*** Excerpted text ***
Mutations in String/CDC25 inhibit cell cycle reentry and neurodegeneration in a Drosophila model of Ataxia-telangiectasia

David Wassarman; This paper describes a fly model for studying the human neurodegenerative disease Ataxia-telangiectasia (A-T). Through a genetic screen we determined that the death of neurons in A-T is due to misregulation of the cell cycle.


ATM kinase inhibition in glial cells activates the innate immune response and causes neurodegeneration

David Wassarman; This paper and the following one provide evidence that neurons die in A-T because of excessive activation of the innate immune response in glial cells. Current projects on A-T are focused on understanding the molecular events that trigger neuron cell cycle re-entry and excessive activation of the glial cell innate immune response and how these events are connected.


The innate immune transcription factor Relish is necessary for neurodegeneration in a Drosophila model of Ataxia-telangiectasia



Barry Ganetzky

NIH Career Development Award, 1982-1987

This award from NIH is aimed at promoting the research of promising young scientists at an early stage in their careers by providing funding that frees them from most teaching and administrative responsibilities so they can focus on developing their research programs

Steenbock Professorship in the Biological Sciences, 1995-2015

The Steenbock Professorships in the Natural Sciences are among the most prestigious endowed chairs that can be held at the University of Wisconsin. An outside committee of experts from U.S. and Canadian universities make the final selections in each case. The initial award is for a period of ten years after which the selection committee chooses the awardee for the ensuing ten years

Elected to the National Academy of Sciences, 2006

Each year 84 new members across all fields of science are elected by current members to the National Academy of Sciences in recognition of their distinguished and continuing achievements in research. Election to the National Academy is considered one of the highest professional honors among scientists

University of Illinois-Chicago Alumni Achievement Award, 2012

This award is the highest honor bestowed upon alumni of the University of Illinois by the Alumni Association on behalf of the University. The award is presented to those alumni who have attained outstanding success and national or international distinction in their chosen profession or life’s work, and whose accomplishments reflect admirably on, or bring honor to, their Alma Mater

UW-Madison Hilldale Award in Biological Sciences, 2013

Four Hilldale Awards are presented annually by the University of Wisconsin-Madison in each of the university’s four divisions--biological sciences, physical sciences, social studies, and arts and humanities--in recognition of outstanding contributions to teaching, research and service

David Wassarman

Vilas Associate, The Graduate School, University of Wisconsin-Madison, 2012-2014

Presidential Early Career Award for Scientists and Engineers, 1997-2002

Highest honor bestowed by the United States government for scientists and engineers in the early stages of their independent research careers

Helen Hay Whitney Postdoctoral Fellowship, 1993-1996


Barry Ganetzky and David Wassarman:

U.S. Patent Appl. No. 20140377183: "Methods, systems, and devices for an invertebrate model of traumatic brain injury."
*** End of Excerpted text ***
*** Input data ***
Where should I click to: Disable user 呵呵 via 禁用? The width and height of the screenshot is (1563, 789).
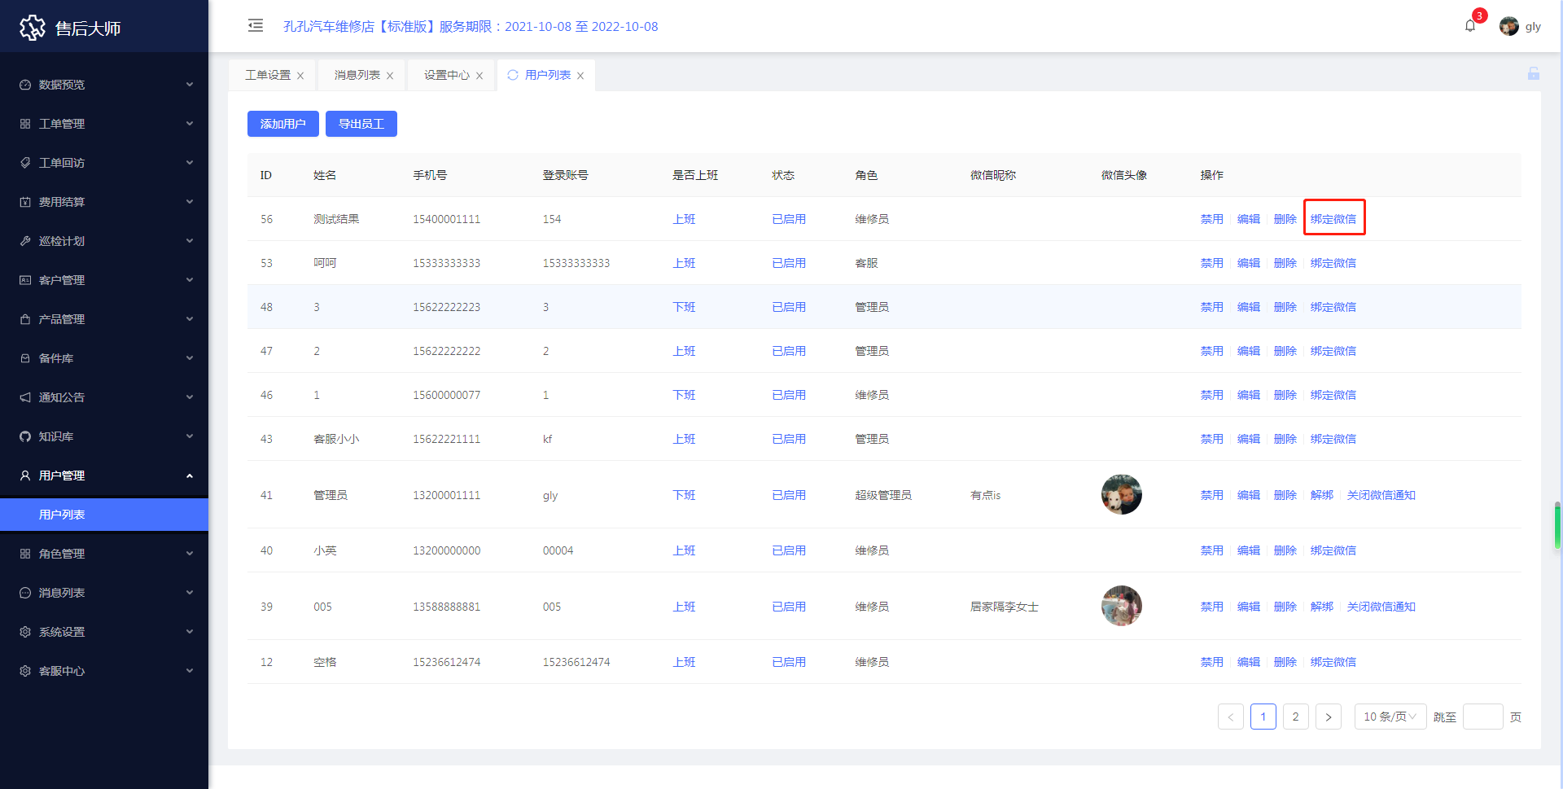click(1211, 263)
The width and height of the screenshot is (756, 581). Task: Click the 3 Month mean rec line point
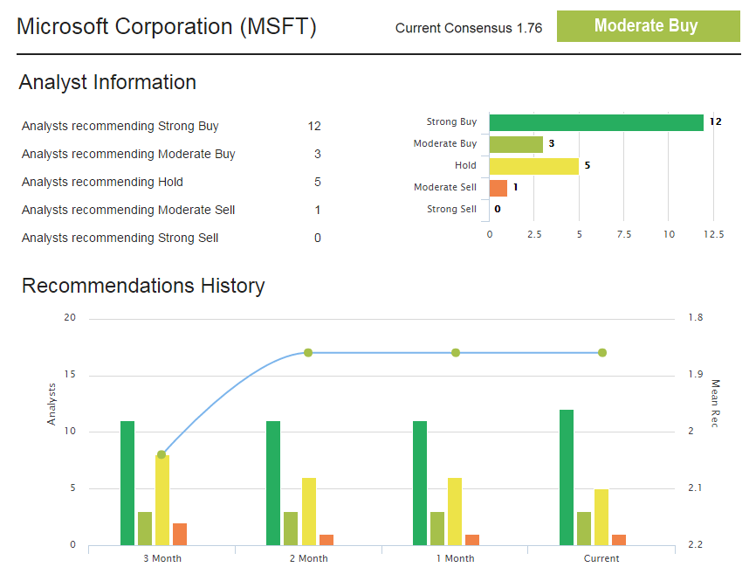pos(162,454)
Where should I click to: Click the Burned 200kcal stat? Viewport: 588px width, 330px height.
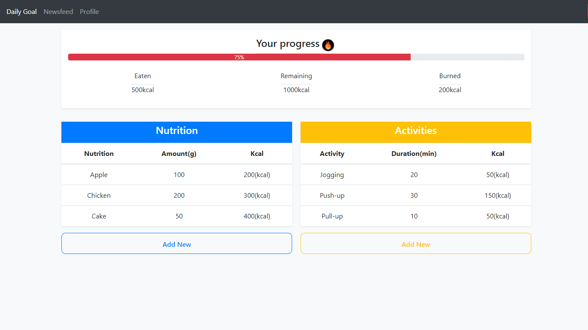click(x=450, y=83)
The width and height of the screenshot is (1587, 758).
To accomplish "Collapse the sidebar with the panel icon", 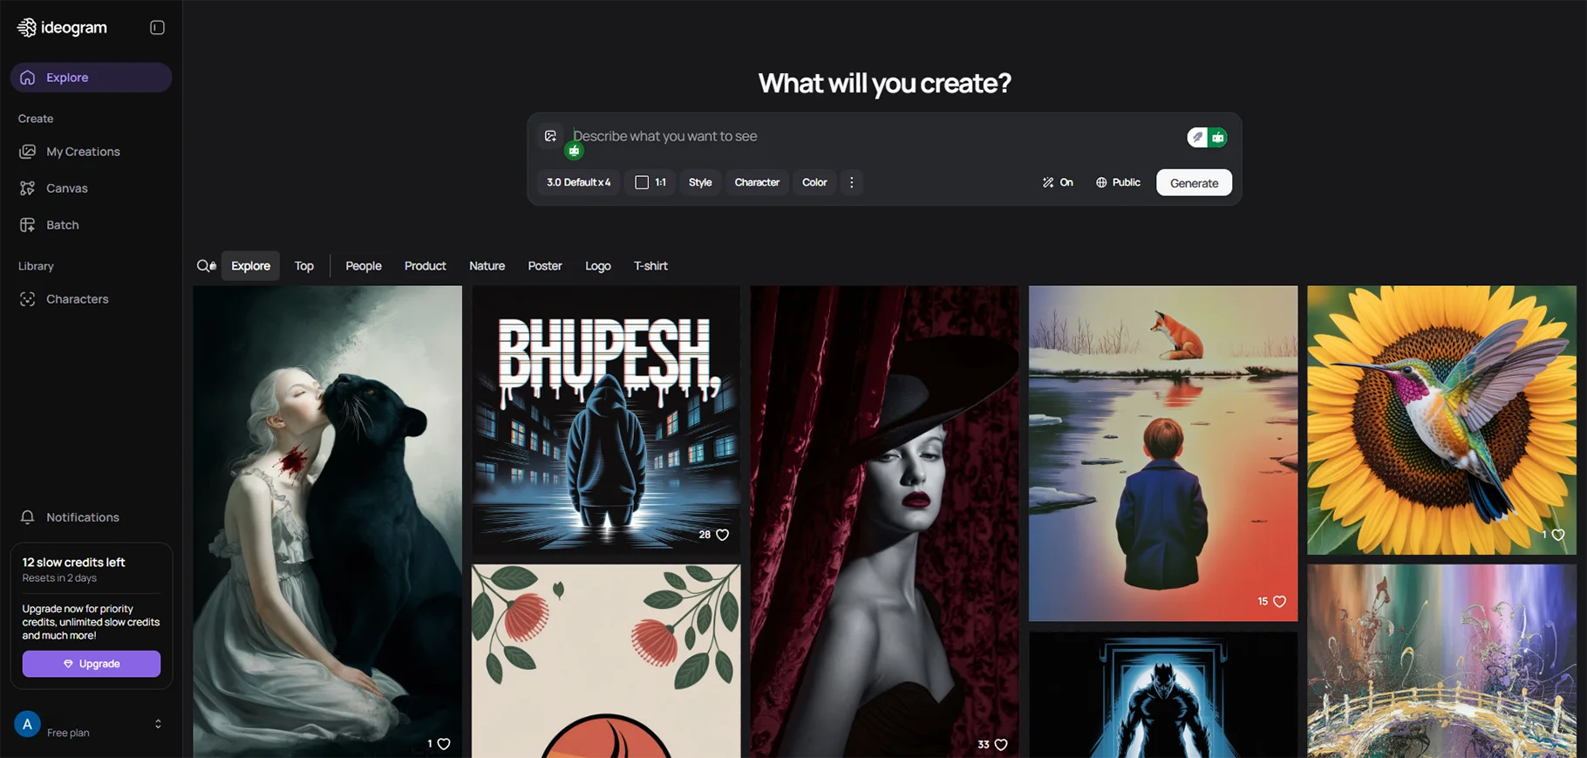I will 157,28.
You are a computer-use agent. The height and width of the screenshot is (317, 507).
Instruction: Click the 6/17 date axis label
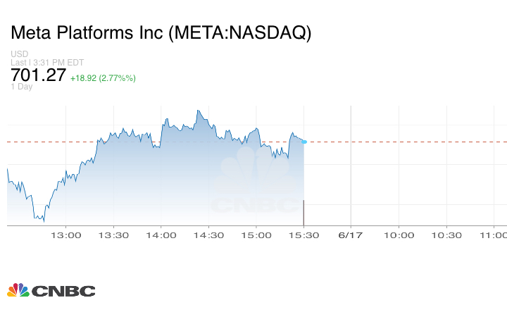(x=350, y=236)
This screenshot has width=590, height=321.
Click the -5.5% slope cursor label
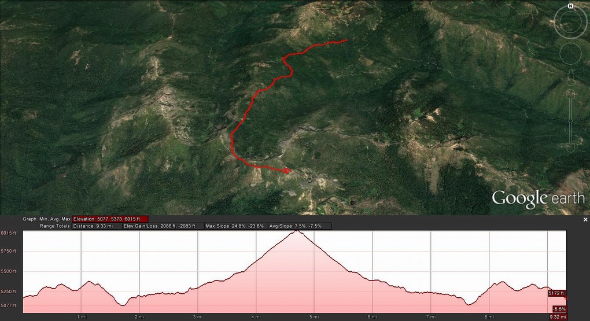(559, 309)
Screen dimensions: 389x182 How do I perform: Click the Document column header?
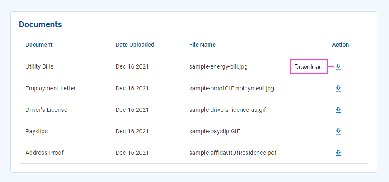(x=39, y=45)
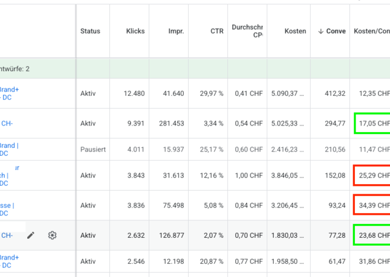The image size is (390, 277).
Task: Click the green-outlined 17,05 CHF cell
Action: (x=372, y=123)
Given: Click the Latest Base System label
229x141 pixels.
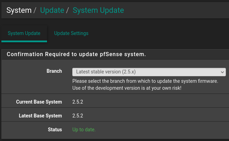Looking at the screenshot, I should tap(40, 116).
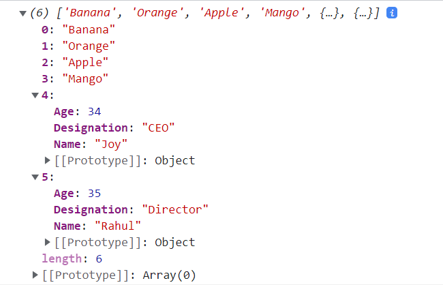Collapse the top-level array of six items
This screenshot has height=285, width=443.
click(x=23, y=13)
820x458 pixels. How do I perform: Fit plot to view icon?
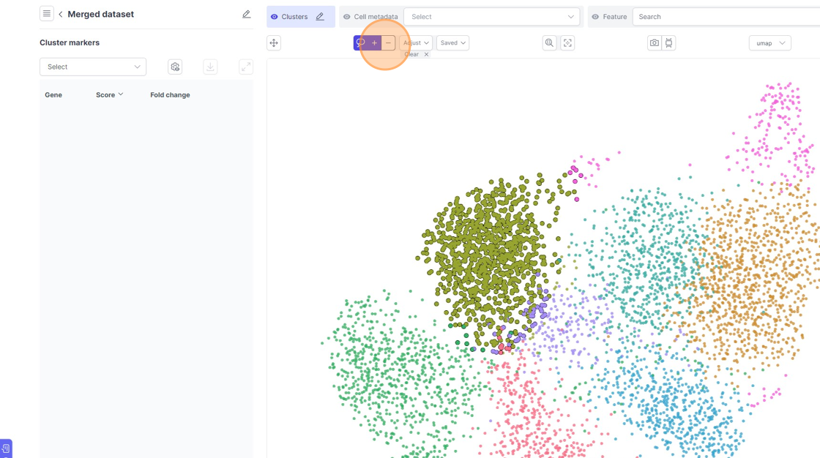567,43

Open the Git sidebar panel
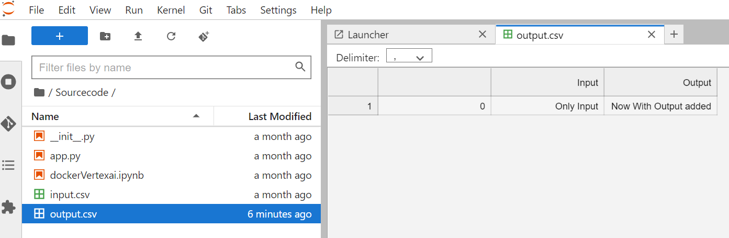(9, 124)
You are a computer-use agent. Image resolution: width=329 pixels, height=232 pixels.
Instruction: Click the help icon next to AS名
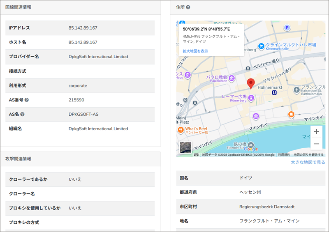pos(23,114)
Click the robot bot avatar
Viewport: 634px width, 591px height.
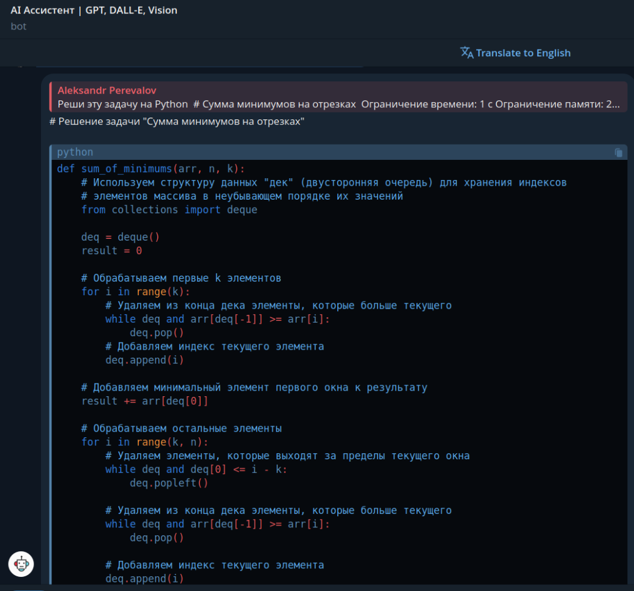pos(21,563)
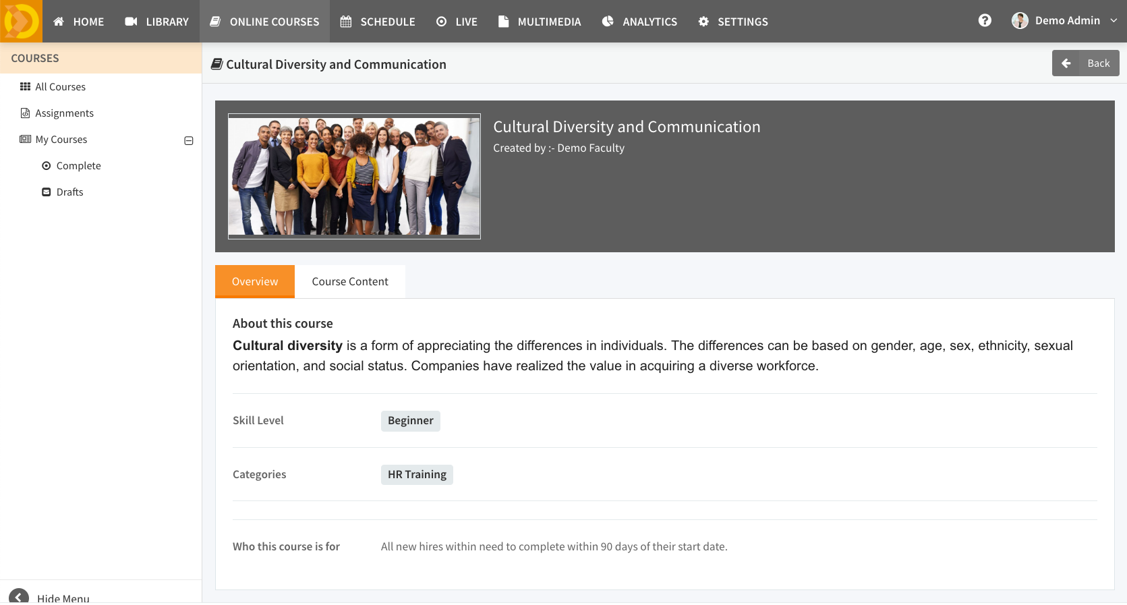Click the HR Training category tag
This screenshot has height=605, width=1127.
(x=416, y=475)
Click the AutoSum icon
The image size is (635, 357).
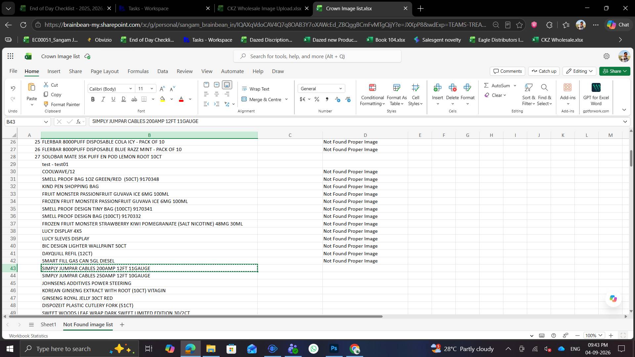486,85
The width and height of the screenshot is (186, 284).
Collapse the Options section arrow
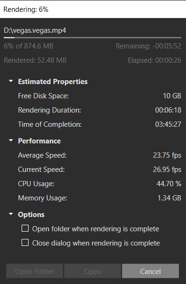click(x=11, y=214)
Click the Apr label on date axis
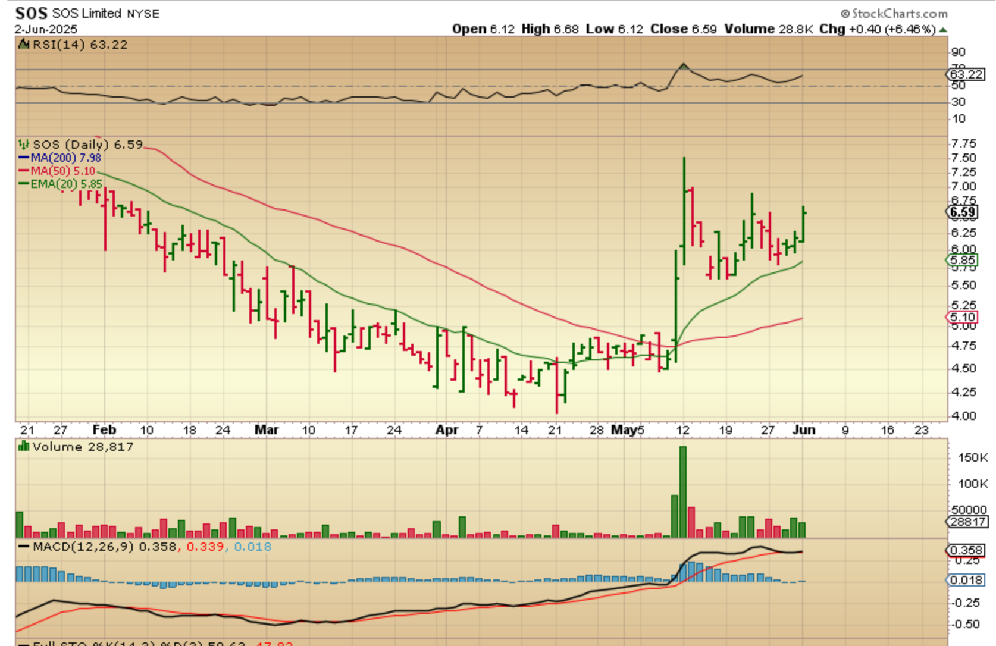 tap(447, 429)
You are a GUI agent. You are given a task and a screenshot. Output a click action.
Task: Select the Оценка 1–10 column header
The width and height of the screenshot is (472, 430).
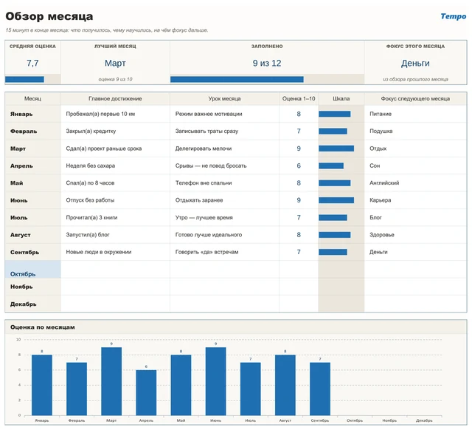pos(299,98)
*** End of Input data ***
Prompt 1:
In the page on Ganetzky and Wassarman, why does the NIH Career Development Award provide funding that frees recipients from most teaching and administrative responsibilities? Answer in one to three sentences.
Prompt 2:
Please write the next part of the page on Ganetzky and Wassarman, starting after its final entry.
The rows are separate material from the page on Ganetzky and Wassarman.

Your response 1:
The funding frees them so they can focus on developing their research programs. The award aims to promote the research of promising young scientists at an early stage in their careers.

Your response 2:
Ganetzky, B. and D. A. Wassarman. Filed: June 25, 2014. Issued: December 25, 2014.

Barry Ganetzky:

U. S. Patent No. 7,060,249B2: "Neurodegeneration mutants, method for identifying same and method of screening for neuroprotective agents."

Ganetzky, B. and M. J. Palladino 2006. (pending)

U.S. Patent Appl. No. 20140283149: "In vivo cellular screening methods and compositions for modeling and treating nervous system dysfunction."

Ganetzky, B., Miller, D. and S. Ballard. Filed: March 14, 2014. Issued: September 18, 2014.